À quelques jours d’un conclave budgétaire important, certains esprits s’échauffent, et c’est normal. Voici une cinquantaine d’économistes qui annoncent la banqueroute du pays tandis que d’autres parlent de faillite du pays dans 5 à 10 ans.
Dans le grand respect de la multiplicité des opinions, de quoi parle-t-on, de manière non polémique? Peut-on affiner les chiffres ?
La dette publique pourrait atteindre 120 % du PIB en 2028, selon le FMI. C’est bien sûr un chiffre très (trop) élevé… mais il gomme le fait que près de 30 % de la dette publique belge est refinancée à un taux qui sera maintenu très bas par la BCE. C’est aussi oublier que le PIB ne tient pas compte d’une économie informelle de l’ordre de 15 % de ce même PIB. Si on tient compte de ces deux paramètres, le ratio dette/PIB tombe à 80 %.
Il est vrai qu’il ne suffit pas de trouver un créancier, encore faut-il que le taux d’intérêt soit faible !
Et c’est le cas : l’État s’endette à un taux d’intérêt NÉGATIF après déduction de l’inflation. La dette se dissout donc dans le temps, et ce sont les déposants bancaires qui financent cette dissolution par une rémunération insuffisante de leur épargne.
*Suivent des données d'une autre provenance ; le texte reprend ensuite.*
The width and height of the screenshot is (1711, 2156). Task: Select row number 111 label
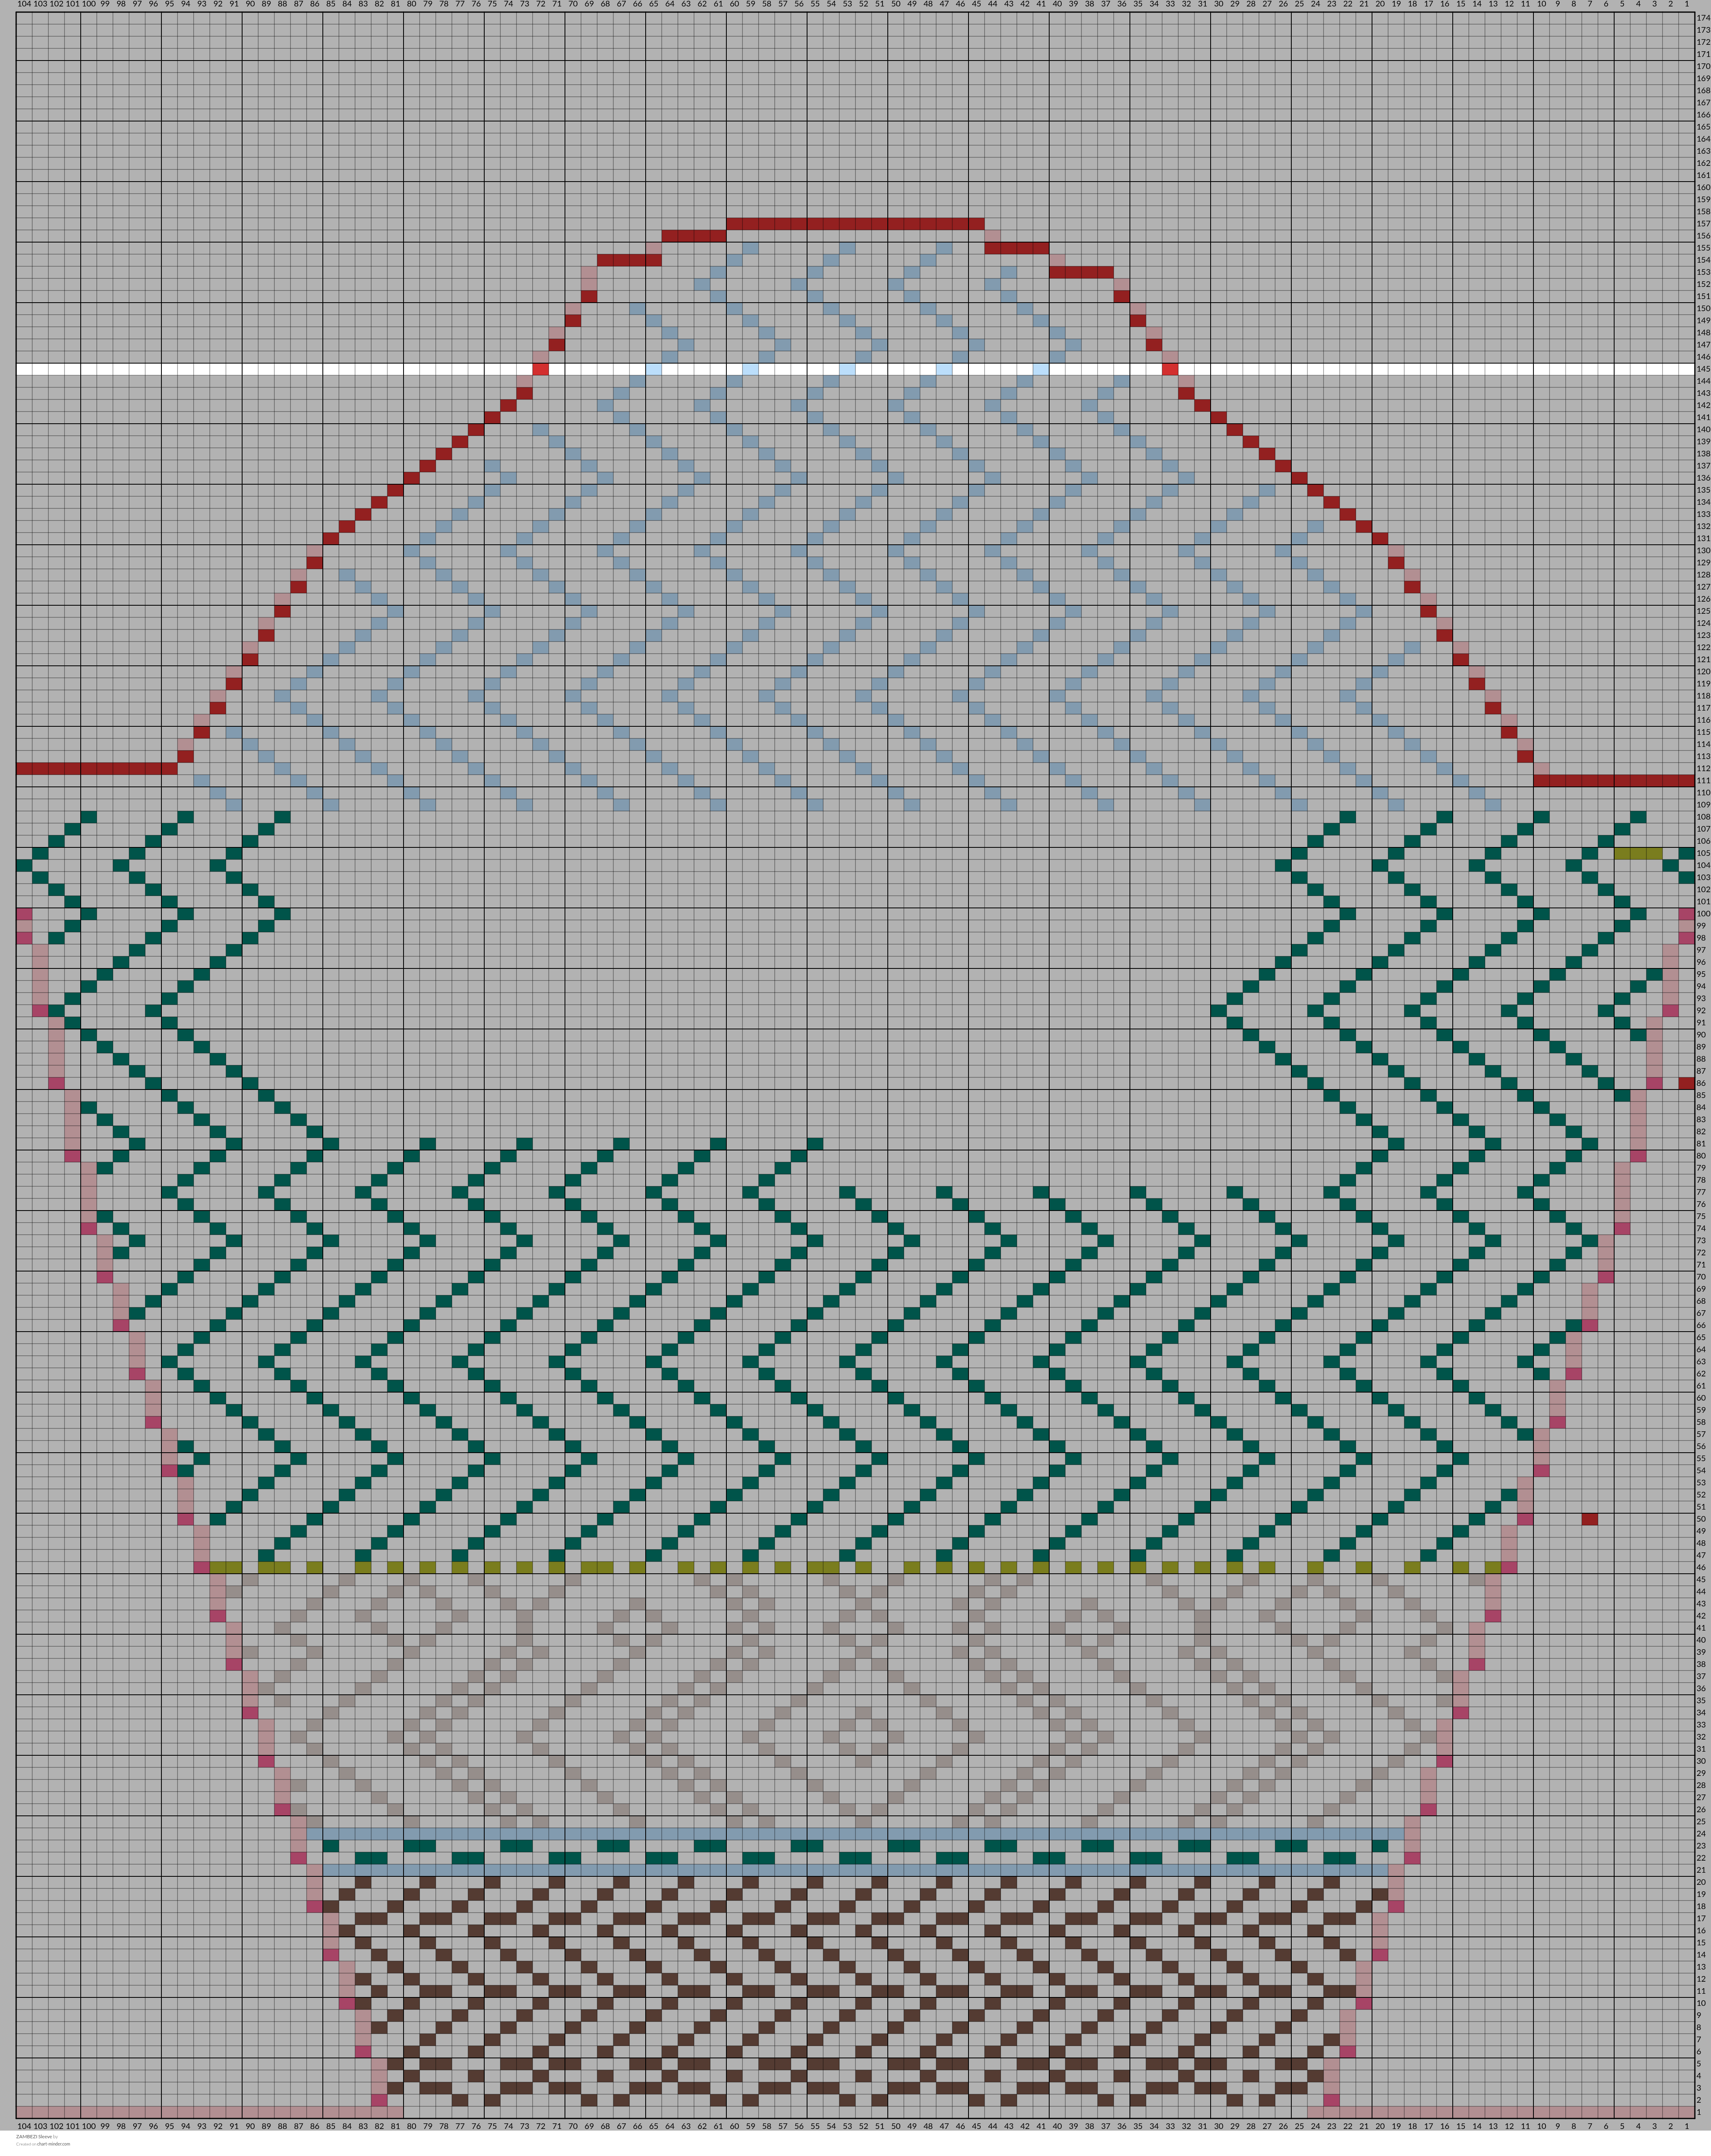tap(1702, 780)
Mais la vraie question n’est pas là : en connaissant les opinions d’un grand nombre, ces économistes se prononcent plutôt pour une baisse de la fiscalité : ils s'insurgent contre la pression fiscale.
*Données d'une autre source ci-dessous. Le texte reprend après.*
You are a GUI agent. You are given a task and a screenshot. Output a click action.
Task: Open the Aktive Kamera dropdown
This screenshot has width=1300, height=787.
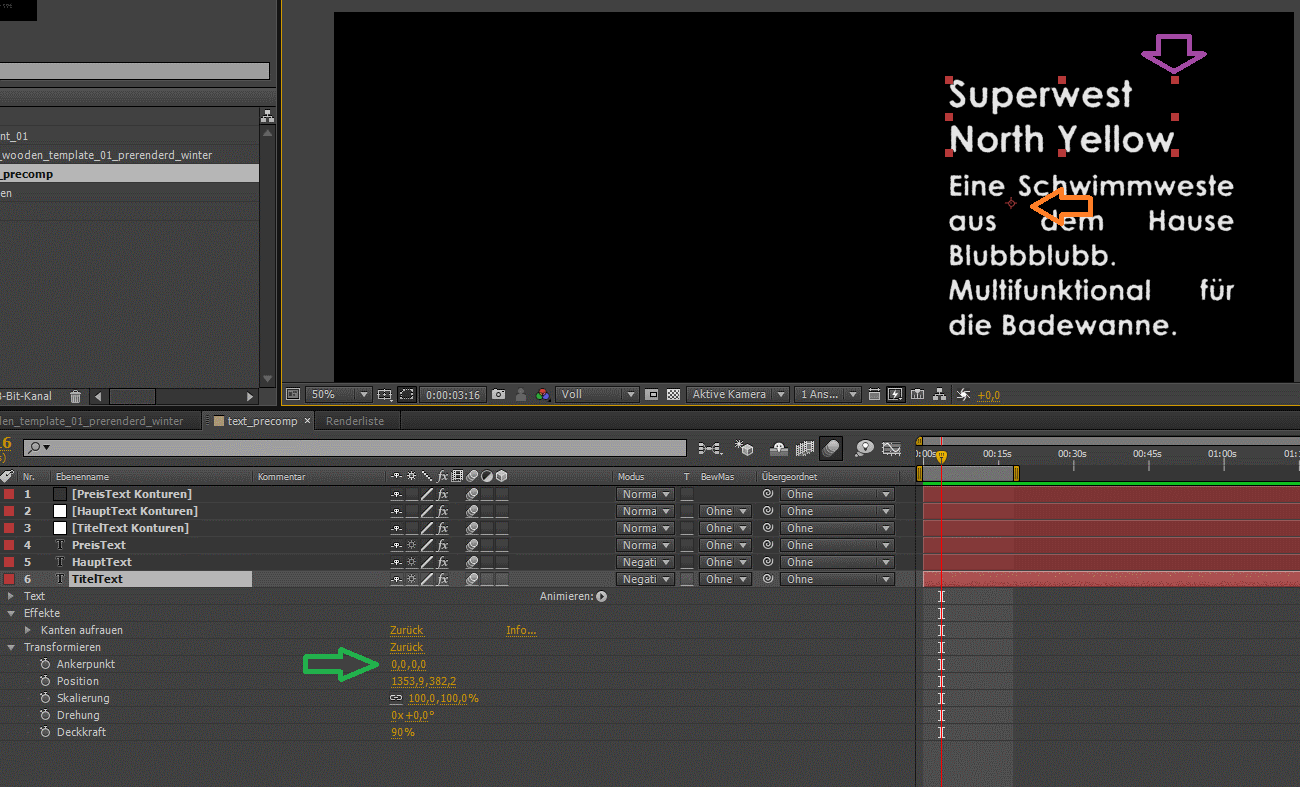coord(738,395)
Donc le redressement de la Belgique qu’ils préconisent implicitement sans oser l’articuler explicitement, c’est une baisse des dépenses publiques ? Et lesquelles ? Les pensions, déjà rabotées ? Les salaires ou le nombre des fonctionnaires ? Ou bien, ce qui me semble intuitif dans leur raisonnement, les dépenses sociales?
Car c’est à cela qu’on arrive avec les mentons prognathes et mussoliniens de la virilité budgétaire : à un démantèlement de l’État social.
Loin de moi l’idée d’avancer qu’il est parfaitement géré : ce n’est pas le cas. Mais brandir la menace d’une débâcle du pays ne peut pas être dissociée de l’expression d’un modèle de société. De surcroît, ces mêmes économistes clament tous la nécessité d’une transition énergétique et d’une remédiation environnementale. Mais comment, sinon par l’utilisation de l’épargne privée et de l’endettement public ? Là aussi, il faut être clair.
Et si certains assimilent à la Grèce, il faut se rappeler que les mesures qui lui furent imposées mirent ce pays dans une très grave récession qui conduisit à un désinvestissement public dont la Grèce constate aujourd’hui avec effroi les conséquences.
Moi, je veux dire paisiblement une chose, car je passe mon temps en conférences dans des milieux très différents : la population vit une GRANDE ANGOISSE liée à tous les défis qui l'enserrent. Cette population a besoin de calme, d'apaisement, de prévisibilité et de protection étatique. Pas d'agitation liée à une hypothétique faillite du pays. Ou alors, il faut immédiatement une quantification précise des mesures envisagées.